Binary options

Is binary options trading halal? Why scholars say no

Binary options have a near-unanimous ruling in contemporary Islamic finance: they are not halal. The structure trips multiple Shariah red lines at once, which is why this is one of the easier rulings for scholars to agree on.

Written by Halal Trading Hub Editorial TeamReviewed by Yusuf AdamLast reviewed June 1, 2026

Read our methodology and editorial policy.

Short answer

Binary options are impermissible across virtually all schools and contemporary fatwa bodies. The all-or-nothing payout based on a short-term price prediction is structurally indistinguishable from gambling (maysir), with excessive uncertainty (gharar) and no real asset exchange.

Three failures at once

Most haram financial products fail one Shariah test. Binary options fail three:

  • Maysir (gambling): the entire structure is a fixed-odds bet on a short-term price tick
  • Gharar (excessive uncertainty): the payout has no relationship to the underlying asset's intrinsic value
  • No real asset transfer: you never own or transact in the underlying instrument

What to do instead

  • If you're drawn to forex price action, open a swap-free spot forex account
  • If you want short-term equity exposure, day-trade Shariah-screened stocks
  • If you want defined-risk exposure, look at sukuk or halal-screened ETFs

The practical next step

Open an Islamic (swap-free) account with our partner broker — no overnight interest, no riba, ready in minutes.

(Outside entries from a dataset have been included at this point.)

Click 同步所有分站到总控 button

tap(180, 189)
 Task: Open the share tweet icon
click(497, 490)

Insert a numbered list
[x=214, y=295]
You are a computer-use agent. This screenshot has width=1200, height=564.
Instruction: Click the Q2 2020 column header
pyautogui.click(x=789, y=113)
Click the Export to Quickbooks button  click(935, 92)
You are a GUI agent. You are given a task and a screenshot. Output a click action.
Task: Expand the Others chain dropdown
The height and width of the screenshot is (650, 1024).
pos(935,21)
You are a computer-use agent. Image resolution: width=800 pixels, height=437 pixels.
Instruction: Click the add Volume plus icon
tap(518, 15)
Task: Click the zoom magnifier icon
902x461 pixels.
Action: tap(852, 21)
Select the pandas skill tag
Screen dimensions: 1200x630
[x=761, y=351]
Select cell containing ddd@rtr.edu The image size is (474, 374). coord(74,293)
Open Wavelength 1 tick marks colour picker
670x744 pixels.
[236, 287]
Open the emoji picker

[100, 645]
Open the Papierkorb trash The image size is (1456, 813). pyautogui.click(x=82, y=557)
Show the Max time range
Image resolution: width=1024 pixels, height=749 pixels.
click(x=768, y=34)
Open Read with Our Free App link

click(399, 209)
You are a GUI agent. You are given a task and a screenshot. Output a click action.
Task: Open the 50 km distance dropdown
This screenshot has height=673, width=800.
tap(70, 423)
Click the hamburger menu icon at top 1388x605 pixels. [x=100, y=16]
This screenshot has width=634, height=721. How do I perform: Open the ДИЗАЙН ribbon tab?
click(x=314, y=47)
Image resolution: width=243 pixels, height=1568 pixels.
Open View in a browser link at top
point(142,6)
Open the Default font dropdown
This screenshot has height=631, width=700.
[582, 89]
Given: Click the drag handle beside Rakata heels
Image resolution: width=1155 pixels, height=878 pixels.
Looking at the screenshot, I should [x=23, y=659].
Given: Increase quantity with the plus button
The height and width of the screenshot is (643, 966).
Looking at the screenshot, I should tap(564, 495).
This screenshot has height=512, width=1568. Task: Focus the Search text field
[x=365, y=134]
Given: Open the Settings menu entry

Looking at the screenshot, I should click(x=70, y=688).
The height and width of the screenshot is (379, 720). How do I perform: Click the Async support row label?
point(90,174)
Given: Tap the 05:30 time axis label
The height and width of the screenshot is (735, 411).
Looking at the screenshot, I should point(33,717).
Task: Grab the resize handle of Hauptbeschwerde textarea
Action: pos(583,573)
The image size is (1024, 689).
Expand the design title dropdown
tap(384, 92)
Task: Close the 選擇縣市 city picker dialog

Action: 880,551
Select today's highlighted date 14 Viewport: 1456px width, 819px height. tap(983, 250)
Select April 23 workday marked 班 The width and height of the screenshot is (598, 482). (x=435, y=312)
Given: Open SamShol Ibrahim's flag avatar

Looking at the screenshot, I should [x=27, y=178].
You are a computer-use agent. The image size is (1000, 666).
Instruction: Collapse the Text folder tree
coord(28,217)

Frequently asked questions

Is any form of binary options halal?

No. The structural issues are inherent to the contract type, not the implementation.

What's the difference between binary options and regular options?

Both are widely ruled impermissible by contemporary scholars, but for slightly different reasons. Binary options are closer to pure gambling; conventional options fail because of what's being sold (a 'right').